Now comes the ambush shooting of two sheriff's deputies in Los Angeles.
Unlike most major cities, Houston approved funding for five new cadet classes this next fiscal year. Overall numbers are down across the board, with many saying the risk is no longer worth their public sector salary.
“Recent events have made it harder for police departments to recruit officers. Due in part to the COVID pandemic. And due in part to tough times across the country that people are seeing on the TV every day,” says Dean Esserman, former New Haven (CT) police chief and senior counsel for the National Police Foundation.
Back in July, Houston's police union said upwards of 1,600 cops were eligible for early retirement. No word on how many have left the department.
“It's a challenge bringing police officers into the department and keeping them because they have options. So it's hard to get them in the door and it's hard to keep them,” says Esserman.

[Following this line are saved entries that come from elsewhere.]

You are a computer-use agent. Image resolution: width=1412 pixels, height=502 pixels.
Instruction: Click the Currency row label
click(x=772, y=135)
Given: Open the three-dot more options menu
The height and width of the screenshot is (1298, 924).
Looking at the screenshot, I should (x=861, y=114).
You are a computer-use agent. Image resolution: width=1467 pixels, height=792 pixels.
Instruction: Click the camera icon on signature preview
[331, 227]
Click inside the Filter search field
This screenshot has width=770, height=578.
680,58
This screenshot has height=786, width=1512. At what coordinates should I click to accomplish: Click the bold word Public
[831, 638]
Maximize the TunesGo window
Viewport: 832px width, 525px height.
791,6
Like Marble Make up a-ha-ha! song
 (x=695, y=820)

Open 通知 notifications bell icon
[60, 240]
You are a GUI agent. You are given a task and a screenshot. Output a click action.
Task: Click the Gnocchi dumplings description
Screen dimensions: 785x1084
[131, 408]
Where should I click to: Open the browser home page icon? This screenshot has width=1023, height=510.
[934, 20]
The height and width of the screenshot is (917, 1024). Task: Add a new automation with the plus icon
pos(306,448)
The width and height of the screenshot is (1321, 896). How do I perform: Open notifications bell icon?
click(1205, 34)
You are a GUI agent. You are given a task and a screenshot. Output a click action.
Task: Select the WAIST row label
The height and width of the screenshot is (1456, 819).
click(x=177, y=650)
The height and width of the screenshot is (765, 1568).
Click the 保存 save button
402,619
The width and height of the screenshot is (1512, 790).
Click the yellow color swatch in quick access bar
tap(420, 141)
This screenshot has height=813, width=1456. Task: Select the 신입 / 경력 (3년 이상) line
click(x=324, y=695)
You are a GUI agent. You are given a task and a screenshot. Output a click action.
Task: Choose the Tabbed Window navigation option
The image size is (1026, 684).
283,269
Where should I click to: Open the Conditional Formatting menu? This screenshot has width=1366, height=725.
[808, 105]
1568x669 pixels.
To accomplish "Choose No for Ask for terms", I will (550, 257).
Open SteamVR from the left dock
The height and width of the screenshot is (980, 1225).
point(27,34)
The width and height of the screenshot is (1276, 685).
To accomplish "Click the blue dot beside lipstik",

“The city invests a good deal of money in the recruitment process and the training process in the early years in the officers' career. The good economy made it hard, and these tough times has made it harder.”
He says there's no magic solution, just hard work and compromise on both sides of the debate.
“There are 18,000 separate departments, big and small, across the country that have relationships with their towns and their cities,” says Esserman. “It's to build on that relationship to know each other better. To understand each other's job better. To listen to each other. And over time the relationships will mend, I believe.”